# DATA TO EXAMINE
○ ○ ○ ○ ○ ○ ○

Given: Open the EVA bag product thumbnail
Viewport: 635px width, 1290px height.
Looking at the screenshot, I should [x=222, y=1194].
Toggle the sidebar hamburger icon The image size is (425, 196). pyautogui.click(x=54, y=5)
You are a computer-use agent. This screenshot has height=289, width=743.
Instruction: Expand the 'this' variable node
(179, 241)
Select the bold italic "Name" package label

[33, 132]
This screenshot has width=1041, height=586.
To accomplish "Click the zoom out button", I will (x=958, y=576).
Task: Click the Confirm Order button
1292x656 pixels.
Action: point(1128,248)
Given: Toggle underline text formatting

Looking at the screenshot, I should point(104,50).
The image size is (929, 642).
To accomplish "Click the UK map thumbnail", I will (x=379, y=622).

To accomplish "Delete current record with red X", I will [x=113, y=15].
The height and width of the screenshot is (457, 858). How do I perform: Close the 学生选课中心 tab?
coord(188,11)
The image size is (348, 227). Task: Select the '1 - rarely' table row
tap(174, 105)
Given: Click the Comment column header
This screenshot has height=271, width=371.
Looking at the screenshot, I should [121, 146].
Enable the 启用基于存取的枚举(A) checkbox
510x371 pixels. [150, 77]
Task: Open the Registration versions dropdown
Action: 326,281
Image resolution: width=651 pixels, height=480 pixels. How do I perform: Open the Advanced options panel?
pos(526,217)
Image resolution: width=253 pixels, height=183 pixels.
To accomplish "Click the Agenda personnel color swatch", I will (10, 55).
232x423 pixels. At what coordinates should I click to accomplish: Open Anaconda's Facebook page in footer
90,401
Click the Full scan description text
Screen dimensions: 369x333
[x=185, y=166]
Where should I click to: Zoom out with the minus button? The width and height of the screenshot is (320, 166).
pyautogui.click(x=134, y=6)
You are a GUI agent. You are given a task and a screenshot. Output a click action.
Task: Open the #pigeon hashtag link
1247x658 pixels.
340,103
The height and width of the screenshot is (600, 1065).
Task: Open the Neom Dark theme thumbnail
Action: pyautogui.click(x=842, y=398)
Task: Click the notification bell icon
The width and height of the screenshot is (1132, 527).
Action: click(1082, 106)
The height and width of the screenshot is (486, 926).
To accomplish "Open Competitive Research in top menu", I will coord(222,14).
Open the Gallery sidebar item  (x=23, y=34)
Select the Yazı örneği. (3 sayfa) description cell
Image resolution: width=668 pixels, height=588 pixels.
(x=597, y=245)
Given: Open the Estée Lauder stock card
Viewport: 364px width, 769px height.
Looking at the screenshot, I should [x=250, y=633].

○ ○ ○ ○ ○ ○ ○

# TASK REQUIREMENTS
Report each line above containing the string "icon".

# ANSWER BOX
Toggle the sidebar hamburger icon The image size is (425, 196). pyautogui.click(x=54, y=5)
Task: Click the notification bell icon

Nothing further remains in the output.